- _Énoncé_:
Pour chacune des affirmations suivantes, indiquez par oui ou par non si elle concorde avec la critique de film, en citant mot pour mot les termes décisifs. 1. Le film dure 2h10. 2. L'auteur juge mal rendue l'ambiance d'une salle de presse. 3. L'auteur situe le film en 1976.

- _Texte fourni_:
_ _ _ _
Sorti du film, j’ai une impression très partagée de cette production. L’ambiance d’une salle de presse et le boulot de journaliste d’investigation sont super bien rendus. Mais malgré les 2h10 de film, on regrette qu’il n’ait pas duré 10’ de plus afin que les rebondissements de l’enquête autour d’une constellation de personnages en nombre ne nous perdent en route. Peut-être le désir de Pakula de travailler plus la forme que le fond, on est en 1976, et les détails de l’affaire ont tenus en haleine le pays depuis déjà plus de 2 ans. Un désir de ne pas être redondant qui rend le film quelquefois confus.
Et pour illustrer ce beau film mettant à l’honneur le journalisme, sur le blog « leschroniquesdecliffhanger » :
« Très immersif, faisant la part belle au réalisme, et mené par un duo d’acteurs au diapason, Les Hommes du Président est un véritable témoignage sur la mise en lumière de l’un des plus grands scandales politiques de l’histoire des Etats-Unis. Une réussite.
_ _ _ _
- _Données fournies_:
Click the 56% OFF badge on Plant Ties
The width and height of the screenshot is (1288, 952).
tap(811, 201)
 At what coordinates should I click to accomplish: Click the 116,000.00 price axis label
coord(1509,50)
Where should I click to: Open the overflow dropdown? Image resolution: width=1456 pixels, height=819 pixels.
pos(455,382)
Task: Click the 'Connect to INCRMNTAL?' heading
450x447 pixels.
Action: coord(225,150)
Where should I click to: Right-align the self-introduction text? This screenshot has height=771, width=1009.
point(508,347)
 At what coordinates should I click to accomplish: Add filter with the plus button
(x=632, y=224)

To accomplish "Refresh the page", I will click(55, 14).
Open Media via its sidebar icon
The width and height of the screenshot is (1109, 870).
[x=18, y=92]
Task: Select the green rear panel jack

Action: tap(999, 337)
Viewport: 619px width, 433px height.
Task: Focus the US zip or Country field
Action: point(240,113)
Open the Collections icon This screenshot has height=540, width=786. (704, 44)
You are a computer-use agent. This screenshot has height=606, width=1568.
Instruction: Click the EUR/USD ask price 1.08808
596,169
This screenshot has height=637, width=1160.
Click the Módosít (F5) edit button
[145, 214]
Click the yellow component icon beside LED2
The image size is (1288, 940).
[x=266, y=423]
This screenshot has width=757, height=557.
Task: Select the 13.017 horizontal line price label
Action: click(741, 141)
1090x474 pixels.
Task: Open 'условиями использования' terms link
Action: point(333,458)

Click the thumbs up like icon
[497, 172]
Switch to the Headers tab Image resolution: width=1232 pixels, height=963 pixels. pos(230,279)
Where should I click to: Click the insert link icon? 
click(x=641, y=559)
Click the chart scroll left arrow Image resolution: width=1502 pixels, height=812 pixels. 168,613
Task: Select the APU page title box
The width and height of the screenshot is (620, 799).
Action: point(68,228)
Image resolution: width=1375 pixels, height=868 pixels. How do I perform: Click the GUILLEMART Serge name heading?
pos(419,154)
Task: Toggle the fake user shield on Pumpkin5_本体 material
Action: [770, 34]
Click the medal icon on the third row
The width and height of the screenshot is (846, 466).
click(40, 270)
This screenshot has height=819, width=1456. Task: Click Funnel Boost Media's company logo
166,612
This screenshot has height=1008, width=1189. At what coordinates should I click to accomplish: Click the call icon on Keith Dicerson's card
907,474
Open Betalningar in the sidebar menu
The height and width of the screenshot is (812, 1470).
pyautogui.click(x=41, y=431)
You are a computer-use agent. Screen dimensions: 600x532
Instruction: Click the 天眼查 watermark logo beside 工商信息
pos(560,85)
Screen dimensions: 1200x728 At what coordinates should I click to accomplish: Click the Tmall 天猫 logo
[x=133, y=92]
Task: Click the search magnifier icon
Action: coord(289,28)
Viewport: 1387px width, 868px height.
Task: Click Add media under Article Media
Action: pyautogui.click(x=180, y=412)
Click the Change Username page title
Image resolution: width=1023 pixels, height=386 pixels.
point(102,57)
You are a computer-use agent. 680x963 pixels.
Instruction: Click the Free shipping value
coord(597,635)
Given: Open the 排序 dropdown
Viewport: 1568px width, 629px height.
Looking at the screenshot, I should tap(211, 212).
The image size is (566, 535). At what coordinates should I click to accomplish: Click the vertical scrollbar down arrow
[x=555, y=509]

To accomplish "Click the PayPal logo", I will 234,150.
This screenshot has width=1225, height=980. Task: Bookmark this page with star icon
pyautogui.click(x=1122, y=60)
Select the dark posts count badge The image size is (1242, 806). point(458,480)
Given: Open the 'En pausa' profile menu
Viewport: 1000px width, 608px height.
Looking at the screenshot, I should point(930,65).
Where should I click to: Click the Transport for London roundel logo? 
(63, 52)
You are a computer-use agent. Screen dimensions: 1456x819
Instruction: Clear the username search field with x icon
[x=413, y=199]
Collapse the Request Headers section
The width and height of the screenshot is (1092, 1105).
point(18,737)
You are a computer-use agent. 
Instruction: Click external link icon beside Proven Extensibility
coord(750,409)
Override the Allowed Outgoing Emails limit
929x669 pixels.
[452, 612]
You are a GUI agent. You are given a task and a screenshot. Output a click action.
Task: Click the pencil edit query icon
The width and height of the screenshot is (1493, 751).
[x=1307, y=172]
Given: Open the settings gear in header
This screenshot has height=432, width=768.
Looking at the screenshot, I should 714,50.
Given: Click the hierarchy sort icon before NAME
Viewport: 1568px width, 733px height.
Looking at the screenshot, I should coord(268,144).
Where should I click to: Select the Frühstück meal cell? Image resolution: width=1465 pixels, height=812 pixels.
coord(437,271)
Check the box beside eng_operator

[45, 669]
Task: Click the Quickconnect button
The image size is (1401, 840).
_ _ _ _
- _Réponse attendue_:
1. Oui : « malgré les 2h10 de film ».
2. Non : « L’ambiance d’une salle de presse et le boulot de journaliste d’investigation sont super bien rendus ».
3. Oui : « on est en 1976 ».